Infertilité masculine et risque cardiovasculaire, deux phénomènes liés

Infertilité masculine et risque cardiovasculaire, deux phénomènes liés

Si le lien entre infertilité masculine et risque cardiovasculaire a déjà été suggéré par quelques études, celles-ci présentaient un suivi généralement court, allant de trois à cinq ans. De plus, la plupart portaient sur des populations d’origine ethnique caucasienne, le plus souvent aux Etats-Unis, suscitant un doute quant au caractère général de cette observation.

Peng-Ciao Chen, du National Defense Medical Center de Taipei (Taïwan), et ses collègues se sont quant à eux penchés sur la population taïwanaise, pour la première fois analysée à ce sujet (1). S’appuyant sur des données nationales d’assurance maladie, les chercheurs ont comparé 2.326 hommes infertiles à 9.304 hommes qui ne l’étaient pas, sur une période de suivi de 15 ans.

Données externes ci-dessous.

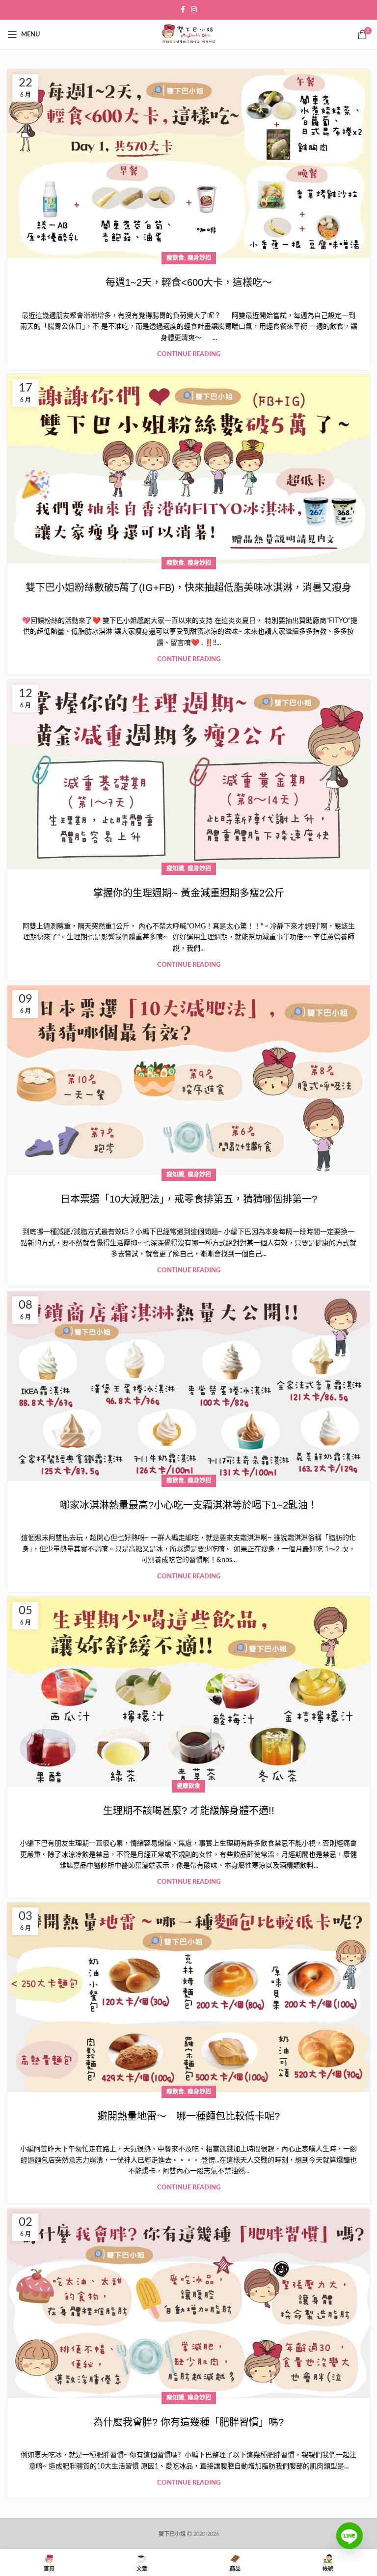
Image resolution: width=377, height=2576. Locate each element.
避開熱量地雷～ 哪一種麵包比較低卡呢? (189, 2116)
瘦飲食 (175, 258)
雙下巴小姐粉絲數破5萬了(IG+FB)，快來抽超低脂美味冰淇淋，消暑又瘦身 (188, 587)
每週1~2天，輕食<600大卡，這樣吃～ (189, 282)
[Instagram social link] (194, 10)
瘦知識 (175, 868)
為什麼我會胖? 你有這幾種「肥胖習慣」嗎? (188, 2422)
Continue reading (188, 354)
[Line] (349, 2543)
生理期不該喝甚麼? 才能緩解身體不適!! (188, 1810)
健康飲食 (188, 1786)
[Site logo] (188, 34)
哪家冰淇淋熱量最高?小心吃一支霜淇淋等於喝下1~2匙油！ (189, 1505)
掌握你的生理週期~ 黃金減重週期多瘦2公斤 (188, 893)
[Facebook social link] (183, 10)
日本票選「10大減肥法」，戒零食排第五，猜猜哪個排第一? (188, 1199)
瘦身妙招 (199, 258)
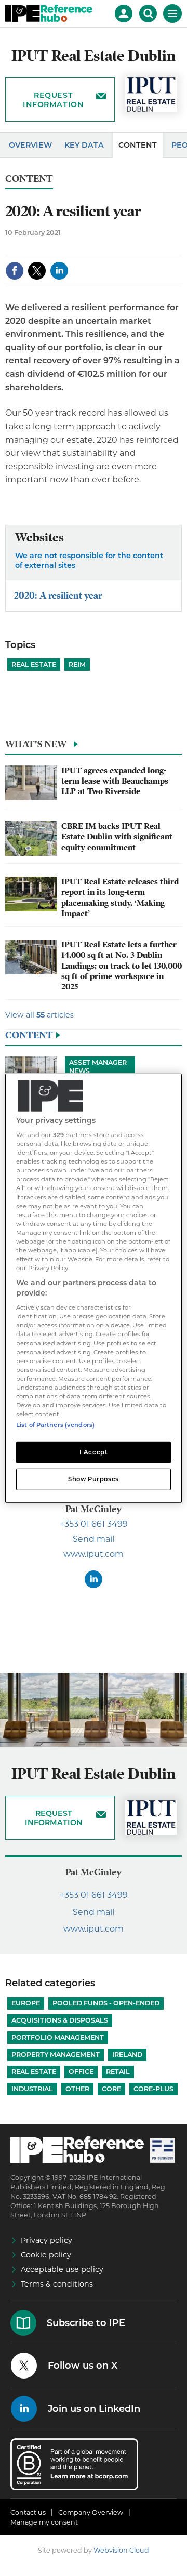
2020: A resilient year (58, 595)
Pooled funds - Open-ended (105, 2003)
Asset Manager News (98, 1067)
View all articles (39, 1015)
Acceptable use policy (62, 2269)
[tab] (93, 747)
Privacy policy (46, 2240)
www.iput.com (93, 1554)
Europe (25, 2003)
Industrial (32, 2089)
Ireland (127, 2054)
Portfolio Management (57, 2037)
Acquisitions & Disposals (59, 2020)
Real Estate (33, 664)
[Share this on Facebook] (14, 270)
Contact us (28, 2512)
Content (137, 145)
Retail (118, 2072)
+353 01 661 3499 (94, 1524)
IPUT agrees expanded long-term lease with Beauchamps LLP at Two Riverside (114, 781)
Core (111, 2089)
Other (77, 2089)
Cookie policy (46, 2255)
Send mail (93, 1539)
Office (81, 2072)
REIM (77, 664)
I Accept (93, 1452)
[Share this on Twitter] (37, 270)
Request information (53, 99)
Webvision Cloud (121, 2550)
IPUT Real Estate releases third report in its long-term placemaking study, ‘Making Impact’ (120, 898)
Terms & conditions (57, 2284)
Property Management (55, 2054)
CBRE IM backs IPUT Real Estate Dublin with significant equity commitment (116, 837)
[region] (93, 1288)
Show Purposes (93, 1479)
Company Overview (90, 2512)
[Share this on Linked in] (59, 270)
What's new (35, 744)
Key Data (84, 145)
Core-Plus (153, 2089)
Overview (30, 145)
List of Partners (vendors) (55, 1425)
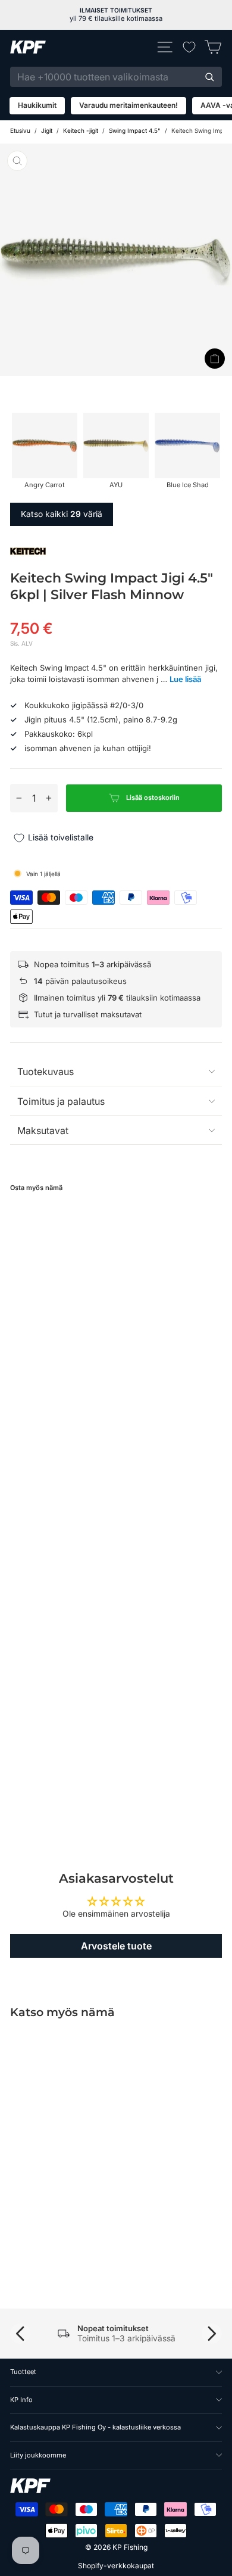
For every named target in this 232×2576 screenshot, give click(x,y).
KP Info (21, 2400)
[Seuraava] (212, 2333)
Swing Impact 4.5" (135, 130)
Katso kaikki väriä (61, 514)
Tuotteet (23, 2372)
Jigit (46, 130)
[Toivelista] (189, 47)
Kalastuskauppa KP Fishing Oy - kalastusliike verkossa (95, 2427)
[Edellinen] (20, 2333)
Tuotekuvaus (45, 1071)
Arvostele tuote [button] (116, 1946)
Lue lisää (185, 679)
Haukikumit (37, 105)
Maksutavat (42, 1130)
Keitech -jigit (80, 130)
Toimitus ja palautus (61, 1101)
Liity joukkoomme (38, 2455)
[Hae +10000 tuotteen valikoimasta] (209, 77)
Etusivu (20, 130)
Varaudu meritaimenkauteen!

Les résultats confirment le lien entre infertilité et risque cardiovasculaire. Après prise en compte de l’âge, du statut marital, du niveau d’études et de la présence de comorbidités (obésité, diabète, dépression, etc.), les hommes atteints d’infertilité ont 47,2% plus de risques de développer une maladie cardiovasculaire au cours des 15 années suivant le diagnostic.

Au terme du suivi, 17,07% des hommes infertiles ont ainsi développé une maladie cardiovasculaire, contre seulement 11,83% dans le groupe contrôle. Le risque est particulièrement élevé pour les cardiopathies ischémiques (Hazard Ratio 2,426), pour l’infarctus du myocarde (HR 2,261) et pour l’hypertension (HR 2,055).

Si les mécanismes sous-jacents demeurent méconnus, les chercheurs évoquent plusieurs pistes. Parmi celles-ci, le fait que les hommes souffrant d’infertilité endurent fréquemment un déficit de production de testostérone et une dysfonction érectile, tous deux également liés à un risque cardiovasculaire accru. Selon une méta-analyse publiée en 2019 (2), la dysfonction érectile est associée à un risque cardiovasculaire accru de 43%.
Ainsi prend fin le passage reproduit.